- **Work to do**
Rewrite the listing from its first line through the line that contains "Action: [532, 48]", changing each "Instruction" to "Directive" and leaving everything else unchanged.

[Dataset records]
--- BEGIN ---

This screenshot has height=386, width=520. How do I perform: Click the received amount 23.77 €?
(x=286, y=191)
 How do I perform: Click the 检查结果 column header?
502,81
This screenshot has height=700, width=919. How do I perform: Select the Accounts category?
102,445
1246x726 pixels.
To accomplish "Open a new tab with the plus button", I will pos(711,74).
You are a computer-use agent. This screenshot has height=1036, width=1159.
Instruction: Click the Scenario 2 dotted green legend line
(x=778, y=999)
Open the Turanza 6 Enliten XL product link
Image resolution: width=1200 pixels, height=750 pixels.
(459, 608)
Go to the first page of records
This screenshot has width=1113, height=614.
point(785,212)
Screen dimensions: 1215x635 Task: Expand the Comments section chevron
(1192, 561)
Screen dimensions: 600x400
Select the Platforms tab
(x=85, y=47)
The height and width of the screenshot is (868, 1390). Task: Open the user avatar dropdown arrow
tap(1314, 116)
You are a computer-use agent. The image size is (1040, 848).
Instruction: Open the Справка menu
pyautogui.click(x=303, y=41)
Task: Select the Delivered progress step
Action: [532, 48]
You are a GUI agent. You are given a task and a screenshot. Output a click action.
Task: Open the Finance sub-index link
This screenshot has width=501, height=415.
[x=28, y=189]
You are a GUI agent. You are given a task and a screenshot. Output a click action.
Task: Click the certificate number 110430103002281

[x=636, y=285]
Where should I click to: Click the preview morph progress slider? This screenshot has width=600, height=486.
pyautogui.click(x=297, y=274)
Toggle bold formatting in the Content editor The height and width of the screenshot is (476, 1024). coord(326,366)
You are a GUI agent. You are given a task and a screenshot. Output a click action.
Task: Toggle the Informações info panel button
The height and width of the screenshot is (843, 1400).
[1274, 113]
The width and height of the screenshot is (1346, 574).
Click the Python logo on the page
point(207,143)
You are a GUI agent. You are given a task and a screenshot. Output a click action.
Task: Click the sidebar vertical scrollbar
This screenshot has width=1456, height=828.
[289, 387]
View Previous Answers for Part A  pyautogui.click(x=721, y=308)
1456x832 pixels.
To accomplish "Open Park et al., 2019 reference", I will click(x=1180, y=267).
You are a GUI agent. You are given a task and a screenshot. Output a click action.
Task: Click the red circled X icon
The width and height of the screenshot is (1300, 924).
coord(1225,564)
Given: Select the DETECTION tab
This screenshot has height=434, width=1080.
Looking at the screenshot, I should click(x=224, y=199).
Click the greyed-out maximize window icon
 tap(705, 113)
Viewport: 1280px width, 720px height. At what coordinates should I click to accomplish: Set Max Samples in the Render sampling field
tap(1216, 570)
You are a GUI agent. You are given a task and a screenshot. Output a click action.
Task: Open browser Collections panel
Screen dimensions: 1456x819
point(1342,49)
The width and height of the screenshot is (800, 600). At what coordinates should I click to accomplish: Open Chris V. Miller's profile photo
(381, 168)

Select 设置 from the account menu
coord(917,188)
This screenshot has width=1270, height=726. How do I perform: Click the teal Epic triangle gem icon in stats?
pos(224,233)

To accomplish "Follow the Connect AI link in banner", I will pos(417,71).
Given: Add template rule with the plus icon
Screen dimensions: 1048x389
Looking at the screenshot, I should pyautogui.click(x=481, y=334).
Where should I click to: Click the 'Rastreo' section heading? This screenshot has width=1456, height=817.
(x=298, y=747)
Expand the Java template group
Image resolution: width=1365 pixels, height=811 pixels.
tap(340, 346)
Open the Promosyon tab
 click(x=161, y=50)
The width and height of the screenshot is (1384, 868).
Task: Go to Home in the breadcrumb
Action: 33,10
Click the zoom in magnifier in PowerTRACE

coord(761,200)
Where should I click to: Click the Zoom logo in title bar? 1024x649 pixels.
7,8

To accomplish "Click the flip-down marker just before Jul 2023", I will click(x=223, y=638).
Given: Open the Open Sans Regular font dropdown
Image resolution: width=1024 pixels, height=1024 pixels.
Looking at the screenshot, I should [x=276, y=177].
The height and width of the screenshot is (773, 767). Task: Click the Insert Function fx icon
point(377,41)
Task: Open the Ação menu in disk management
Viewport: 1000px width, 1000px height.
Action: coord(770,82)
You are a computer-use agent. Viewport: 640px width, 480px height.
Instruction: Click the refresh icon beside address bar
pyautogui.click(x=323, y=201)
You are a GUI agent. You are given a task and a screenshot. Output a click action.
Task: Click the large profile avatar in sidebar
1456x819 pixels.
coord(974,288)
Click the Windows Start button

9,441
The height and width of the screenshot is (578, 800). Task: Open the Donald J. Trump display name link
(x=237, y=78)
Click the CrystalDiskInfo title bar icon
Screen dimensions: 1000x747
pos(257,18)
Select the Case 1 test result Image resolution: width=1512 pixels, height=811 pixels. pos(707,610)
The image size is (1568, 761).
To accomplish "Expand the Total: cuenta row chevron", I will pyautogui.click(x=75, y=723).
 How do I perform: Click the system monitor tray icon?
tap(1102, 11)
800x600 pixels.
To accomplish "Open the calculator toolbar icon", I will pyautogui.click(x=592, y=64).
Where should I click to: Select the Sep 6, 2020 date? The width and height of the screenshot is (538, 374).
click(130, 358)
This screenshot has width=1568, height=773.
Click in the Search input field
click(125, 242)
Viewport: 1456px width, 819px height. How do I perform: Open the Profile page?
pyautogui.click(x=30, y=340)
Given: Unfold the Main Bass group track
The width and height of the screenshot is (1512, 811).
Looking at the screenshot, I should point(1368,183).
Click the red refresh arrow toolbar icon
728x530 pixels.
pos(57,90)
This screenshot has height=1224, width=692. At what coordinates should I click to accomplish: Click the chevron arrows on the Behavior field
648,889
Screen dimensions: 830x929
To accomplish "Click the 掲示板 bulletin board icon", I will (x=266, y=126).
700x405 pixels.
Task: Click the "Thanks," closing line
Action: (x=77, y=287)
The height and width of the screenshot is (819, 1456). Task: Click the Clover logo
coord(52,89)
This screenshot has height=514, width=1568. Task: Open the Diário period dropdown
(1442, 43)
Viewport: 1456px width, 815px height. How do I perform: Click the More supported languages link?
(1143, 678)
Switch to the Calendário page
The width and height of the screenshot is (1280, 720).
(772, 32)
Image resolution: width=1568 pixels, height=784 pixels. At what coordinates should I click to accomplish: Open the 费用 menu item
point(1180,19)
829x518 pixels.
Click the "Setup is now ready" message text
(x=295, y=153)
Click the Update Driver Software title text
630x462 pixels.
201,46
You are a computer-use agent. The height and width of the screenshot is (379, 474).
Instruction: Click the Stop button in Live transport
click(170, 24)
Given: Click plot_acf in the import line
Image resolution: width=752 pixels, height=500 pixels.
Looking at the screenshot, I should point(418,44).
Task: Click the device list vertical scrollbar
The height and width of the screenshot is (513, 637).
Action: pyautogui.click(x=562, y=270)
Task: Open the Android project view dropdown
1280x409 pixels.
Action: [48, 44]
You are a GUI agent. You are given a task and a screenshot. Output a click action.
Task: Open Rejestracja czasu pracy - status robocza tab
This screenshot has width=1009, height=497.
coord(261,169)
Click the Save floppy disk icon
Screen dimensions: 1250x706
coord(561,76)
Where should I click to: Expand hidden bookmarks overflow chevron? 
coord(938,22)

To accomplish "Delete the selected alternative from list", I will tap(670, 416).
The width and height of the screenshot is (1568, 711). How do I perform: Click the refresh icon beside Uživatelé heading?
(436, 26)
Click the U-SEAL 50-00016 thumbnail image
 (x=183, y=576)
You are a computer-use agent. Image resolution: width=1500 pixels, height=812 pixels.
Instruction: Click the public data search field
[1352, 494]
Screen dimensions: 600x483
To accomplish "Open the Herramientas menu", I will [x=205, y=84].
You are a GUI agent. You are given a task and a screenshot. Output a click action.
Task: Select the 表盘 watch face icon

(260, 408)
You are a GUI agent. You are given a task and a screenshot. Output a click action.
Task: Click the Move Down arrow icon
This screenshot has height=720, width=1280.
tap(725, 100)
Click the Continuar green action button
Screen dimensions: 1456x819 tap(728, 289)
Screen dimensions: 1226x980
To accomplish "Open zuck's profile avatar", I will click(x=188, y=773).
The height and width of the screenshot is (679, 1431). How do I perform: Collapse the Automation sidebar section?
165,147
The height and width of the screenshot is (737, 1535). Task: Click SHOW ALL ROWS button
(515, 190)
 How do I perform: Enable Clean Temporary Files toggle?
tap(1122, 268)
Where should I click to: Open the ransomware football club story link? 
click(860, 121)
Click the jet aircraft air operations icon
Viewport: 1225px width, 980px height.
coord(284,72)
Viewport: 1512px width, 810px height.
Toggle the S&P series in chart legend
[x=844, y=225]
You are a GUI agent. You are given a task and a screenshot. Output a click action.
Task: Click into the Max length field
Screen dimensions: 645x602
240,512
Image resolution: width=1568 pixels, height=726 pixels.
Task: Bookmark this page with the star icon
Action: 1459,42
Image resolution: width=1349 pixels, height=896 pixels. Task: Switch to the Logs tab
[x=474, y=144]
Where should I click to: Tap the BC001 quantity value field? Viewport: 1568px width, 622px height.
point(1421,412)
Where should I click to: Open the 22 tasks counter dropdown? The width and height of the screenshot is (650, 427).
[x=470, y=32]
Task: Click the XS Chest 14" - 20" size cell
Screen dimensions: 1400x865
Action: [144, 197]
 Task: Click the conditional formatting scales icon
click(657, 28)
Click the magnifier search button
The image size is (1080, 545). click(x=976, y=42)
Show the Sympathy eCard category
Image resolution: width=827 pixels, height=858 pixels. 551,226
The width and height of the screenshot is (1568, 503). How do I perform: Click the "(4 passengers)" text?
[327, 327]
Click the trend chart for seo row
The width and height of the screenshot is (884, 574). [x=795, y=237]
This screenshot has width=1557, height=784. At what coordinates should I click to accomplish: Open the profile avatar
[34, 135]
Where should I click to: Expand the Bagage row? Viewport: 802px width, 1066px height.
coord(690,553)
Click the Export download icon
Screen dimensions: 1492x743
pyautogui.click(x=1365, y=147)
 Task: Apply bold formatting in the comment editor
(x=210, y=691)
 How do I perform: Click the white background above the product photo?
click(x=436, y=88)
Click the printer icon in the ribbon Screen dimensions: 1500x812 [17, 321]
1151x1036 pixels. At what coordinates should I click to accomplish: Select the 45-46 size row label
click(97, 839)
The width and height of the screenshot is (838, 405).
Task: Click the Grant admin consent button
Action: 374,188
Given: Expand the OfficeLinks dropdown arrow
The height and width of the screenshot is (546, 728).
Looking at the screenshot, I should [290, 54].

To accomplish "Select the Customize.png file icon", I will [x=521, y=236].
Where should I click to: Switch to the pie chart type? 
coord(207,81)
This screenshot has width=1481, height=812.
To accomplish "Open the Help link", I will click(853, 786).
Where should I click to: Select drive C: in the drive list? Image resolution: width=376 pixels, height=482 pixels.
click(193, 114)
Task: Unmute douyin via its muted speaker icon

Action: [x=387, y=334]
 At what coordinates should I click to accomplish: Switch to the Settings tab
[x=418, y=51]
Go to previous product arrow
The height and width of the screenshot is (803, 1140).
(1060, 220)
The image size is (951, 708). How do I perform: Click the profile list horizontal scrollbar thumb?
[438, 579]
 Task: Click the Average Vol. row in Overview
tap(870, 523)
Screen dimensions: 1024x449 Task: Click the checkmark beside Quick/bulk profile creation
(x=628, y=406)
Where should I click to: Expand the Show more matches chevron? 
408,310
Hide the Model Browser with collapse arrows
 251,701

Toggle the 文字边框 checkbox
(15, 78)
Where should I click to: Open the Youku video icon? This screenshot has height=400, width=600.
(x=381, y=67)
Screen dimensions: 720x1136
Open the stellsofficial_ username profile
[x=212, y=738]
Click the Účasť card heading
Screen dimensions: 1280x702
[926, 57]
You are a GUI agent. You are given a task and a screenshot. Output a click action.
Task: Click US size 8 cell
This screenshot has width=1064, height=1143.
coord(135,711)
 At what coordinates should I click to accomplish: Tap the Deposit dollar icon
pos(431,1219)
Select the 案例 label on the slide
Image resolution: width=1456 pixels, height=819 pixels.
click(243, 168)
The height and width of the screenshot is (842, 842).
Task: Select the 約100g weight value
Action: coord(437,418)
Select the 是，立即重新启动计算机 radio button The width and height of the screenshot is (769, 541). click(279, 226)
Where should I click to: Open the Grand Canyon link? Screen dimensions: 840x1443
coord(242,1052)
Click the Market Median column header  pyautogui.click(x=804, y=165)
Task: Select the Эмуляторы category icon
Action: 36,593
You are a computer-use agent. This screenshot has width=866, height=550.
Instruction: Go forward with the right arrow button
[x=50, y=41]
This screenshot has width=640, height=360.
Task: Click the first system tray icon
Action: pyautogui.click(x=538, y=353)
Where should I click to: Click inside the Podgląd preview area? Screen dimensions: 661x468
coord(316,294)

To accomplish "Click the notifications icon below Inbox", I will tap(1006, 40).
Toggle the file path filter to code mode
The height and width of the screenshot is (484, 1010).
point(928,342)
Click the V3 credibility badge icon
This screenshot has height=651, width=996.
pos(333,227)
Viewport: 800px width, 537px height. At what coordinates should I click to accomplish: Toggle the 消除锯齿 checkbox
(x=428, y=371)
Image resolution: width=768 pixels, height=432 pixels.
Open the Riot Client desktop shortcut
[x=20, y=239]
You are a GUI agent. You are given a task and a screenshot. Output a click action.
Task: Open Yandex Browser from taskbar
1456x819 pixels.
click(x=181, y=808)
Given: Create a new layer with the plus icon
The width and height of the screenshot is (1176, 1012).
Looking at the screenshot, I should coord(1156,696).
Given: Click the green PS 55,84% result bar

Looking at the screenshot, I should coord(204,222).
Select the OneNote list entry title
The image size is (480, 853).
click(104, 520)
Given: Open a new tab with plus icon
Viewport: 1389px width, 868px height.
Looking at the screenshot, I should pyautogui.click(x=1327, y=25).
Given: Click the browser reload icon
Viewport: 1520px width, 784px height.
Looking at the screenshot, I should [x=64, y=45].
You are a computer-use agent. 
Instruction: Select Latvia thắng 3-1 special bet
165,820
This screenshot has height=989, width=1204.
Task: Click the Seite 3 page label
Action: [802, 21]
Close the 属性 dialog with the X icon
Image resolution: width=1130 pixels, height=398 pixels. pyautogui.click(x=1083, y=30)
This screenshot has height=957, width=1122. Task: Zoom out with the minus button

--- END ---

- **The response**
This screenshot has height=386, width=520. How do I perform: Click the received amount 23.77 €?
(x=286, y=191)
 How do I perform: Click the 检查结果 column header?
502,81
This screenshot has height=700, width=919. How do I perform: Select the Accounts category?
102,445
1246x726 pixels.
To accomplish "Open a new tab with the plus button", I will pos(711,74).
You are a computer-use agent. This screenshot has height=1036, width=1159.
Directive: Click the Scenario 2 dotted green legend line
(x=778, y=999)
Open the Turanza 6 Enliten XL product link
Image resolution: width=1200 pixels, height=750 pixels.
(459, 608)
Go to the first page of records
This screenshot has width=1113, height=614.
point(785,212)
Screen dimensions: 1215x635 Task: Expand the Comments section chevron
(1192, 561)
Screen dimensions: 600x400
Select the Platforms tab
(x=85, y=47)
The height and width of the screenshot is (868, 1390). Task: Open the user avatar dropdown arrow
tap(1314, 116)
You are a computer-use agent. The image size is (1040, 848).
Directive: Open the Справка menu
pyautogui.click(x=303, y=41)
Task: Select the Delivered progress step
Action: [532, 48]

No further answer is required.